I could eagerly load those properties before eviction, but again, more knowledge of NHibernate's object management may creep into the UI as a result. Do I eagerly load the properties in the controller, does the controller ask the service/repository to do it, or does the repository just do it all the time? The third one keeps the controller ignorant, but it's not really viable since that particular garden path may one day see me pulling my entire object graph with a single database call.

That's the bad news. The good news is that I now have an opportunity to get rid of the ugliness of IContext.Evict if I can solve this problem another way.

View Models as Containers

The idea here is to let views models have their own data rather than being live adapters to domain objects all the time. They can still fulfil an adapter role when it comes to loading and saving -- but in between those two events the data is the responsibility of the view models to display, collect, and validate.

Here's what the post edit view model looks like now.

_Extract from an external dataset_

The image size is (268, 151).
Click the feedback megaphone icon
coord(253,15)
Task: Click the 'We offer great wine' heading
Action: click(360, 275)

public class PostEdit : PostViewModel
{
    public PostEdit(Post post)
        : base(post)
    {
        CopyFromPost();
    }

    public int Version { get; set; }

    // ...

    [Required]
    [StringLength(100)]
    public string Title { get; set; }

    // ...

    public void CopyToPost()
    {
        Post.Version = Version;
        // ...
        Post.Title = Title;
        // ... and so on
    }

    private void CopyFromPost()
    {
        Version = Post.Version;
        // ...
        Title = Post.Title;
        // ... and so on
    }
}

Besides properties for its own data, I've included some utility methods for copying that data to and from the domain object when the time is right. It isn't visible above, but the view model still has a post domain object attached as a property. That's for all the other data needed for display only -- like tags, comments, and (soon to be) attachments. It didn't make sense to copy that data into the view model as well when it's already easily consumable for display purposes.

In Action

Here's a quick example of how the actions have changes as a result.

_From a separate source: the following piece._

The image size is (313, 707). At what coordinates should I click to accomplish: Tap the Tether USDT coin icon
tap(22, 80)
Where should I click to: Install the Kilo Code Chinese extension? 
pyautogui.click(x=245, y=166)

[UserIsTheAuthorOrAnAdministrator("Id")]
public ActionResult Edit(int id)
{
    // I can assume the post exists or the author check above would've redirected me away.
    Post post = Container.Get<IPostService>().GetPost(id);
    var model = new PostEdit(post);

    return View(model);
}

[HttpPost]
[UserIsTheAuthorOrAnAdministrator("Id")]
[ValidateInput(false)]
public ActionResult Edit(int id, FormCollection collection)
{
    // I can assume the post exists or the attribute above will redirect me away.
    Post post = Container.Get<IPostService>().GetPost(id);
    var model = new PostEdit(post);

    try
    {
        TryUpdateModel(model, new[] { "Version", "PublishDateTimeOffset", "IsPublished", "Title", "Slug", "Text", "Tags" });

        if (!ModelState.IsValid)
            return View(model);

        model.CopyToPost();
        Container.Get<IPostService>().UpdatePost(post);
        Messages.Add("Post updated successfully.");

        return RedirectToAction("edit", "post", new { post.Id });
    }
    catch (Exception exception)
    {
        Messages.Add(exception);

        return View(model);
    }
}

The view model looks after display, collection and validation. The domain object stays intact until right before the update operation when the data is copied across. Invalid data (like empty titles) won't affect anything other than the view model.

Evict Evict

So I've isolated invalid data to view models, removing the need for IContext.Evict in the above action. By going back to the user profile actions and applying the same concept there too, I can get rid of IContext.Evict altogether. Which really was an unnecessary bit of complication.

Things are working a bit more elegantly now.